This page explains how the Wikidata extension of OpenRefine analyzes edits before they are uploaded to the Wikibase instance. Most of these checks rely on the use of the Wikibase Quality Constraints extension and the configuration of the property and item identifiers in the Wikibase manifest.
Changes are scrutinized before they are uploaded, but also before the current content of the corresponding items is retrieved and merged with the updates. This means that some constraint violations cannot be predicted by the software (for instance, adding a new statement that conflicts with an existing statement on the item). However, this makes it possible to run the checks quickly, even for relatively large batches of edits. Issues are therefore refreshed in real time while the user builds the schema.
As a consequence, not all constraint violations can be detected: the ones that are supported are listed in the Constraint violations section. Conversely, not all issues reported will be flagged as constraint violations on the Wikibase site: see Generic issues for these.
You should always assess the quality of your reconciliation results first. OpenRefine has various tools for quality assurance of reconciliation results. For instance:
- you can analyze the string similarity between your original names and those of the reconciled items (for instance with → → );
- you can compare the values in your table with those on the items (via a text facet defined by a custom expression);
- you can facet by type on the reconciled items (add a new column with the types and use a text facet ordered by counts to get a sense of the distribution of types in your reconciled items).
Constraints are retrieved as defined on the properties, using (P2302).
The following constraints are supported:
- format constraint (Q21502404), checked on all values
- inverse constraint (Q21510855): OpenRefine assumes that the inverses of the candidate statements are not in Wikidata yet. If you know that the inverse statements are already in Wikidata, you can safely ignore this issue.

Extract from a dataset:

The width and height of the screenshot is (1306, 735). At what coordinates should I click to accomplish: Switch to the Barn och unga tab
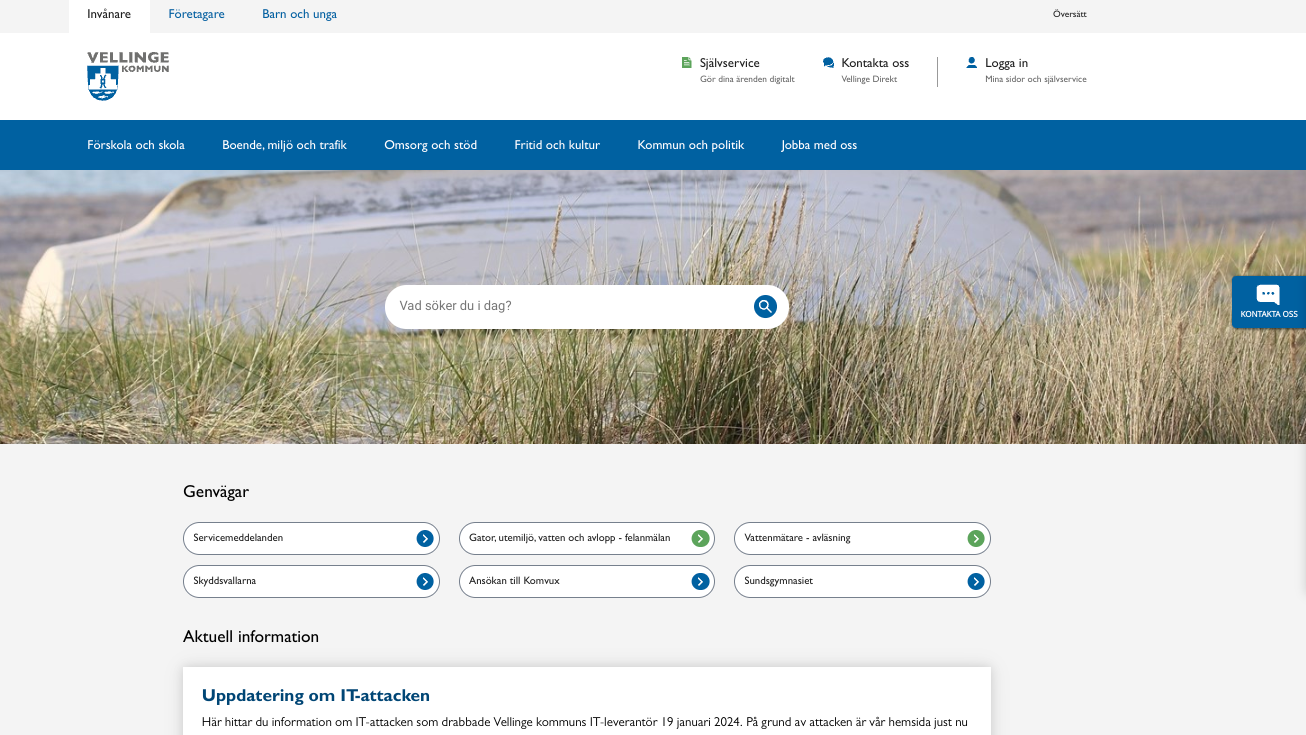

- used for values only constraint (Q21528958), used as qualifier constraint (Q21510863) and used as reference constraint (Q21528959)
- allowed qualifiers constraint (Q21510851)
- required qualifier constraint (Q21510856)
- single-value constraint (Q19474404): this will only trigger if you are adding more than one statement with the property on the same item, but will not detect any existing statement with this property.
- distinct values constraint (Q21502410): similarly, this only checks for conflicts inside your edit batch.
A comparison of the supported constraints with respect to other implementations is available here.
OpenRefine also detects issues that are not flagged (yet) by constraint violations on Wikidata:
- Statements without references. This does not rely on citation needed constraint (Q54554025): all statements are expected to have references. (The idea is that when importing a dataset, every statement you add
- should link to this dataset - it does not hurt to do it even for generic properties such as instance of (P31).)
- Spurious whitespace and non-printable characters in strings (including labels, descriptions and aliases);
- Self-referential statements (statements which mention the item they belong to);
- New items created without any label;
- New items created without any description;
- New items created without any instance of (P31) or subclass of (P279) statement.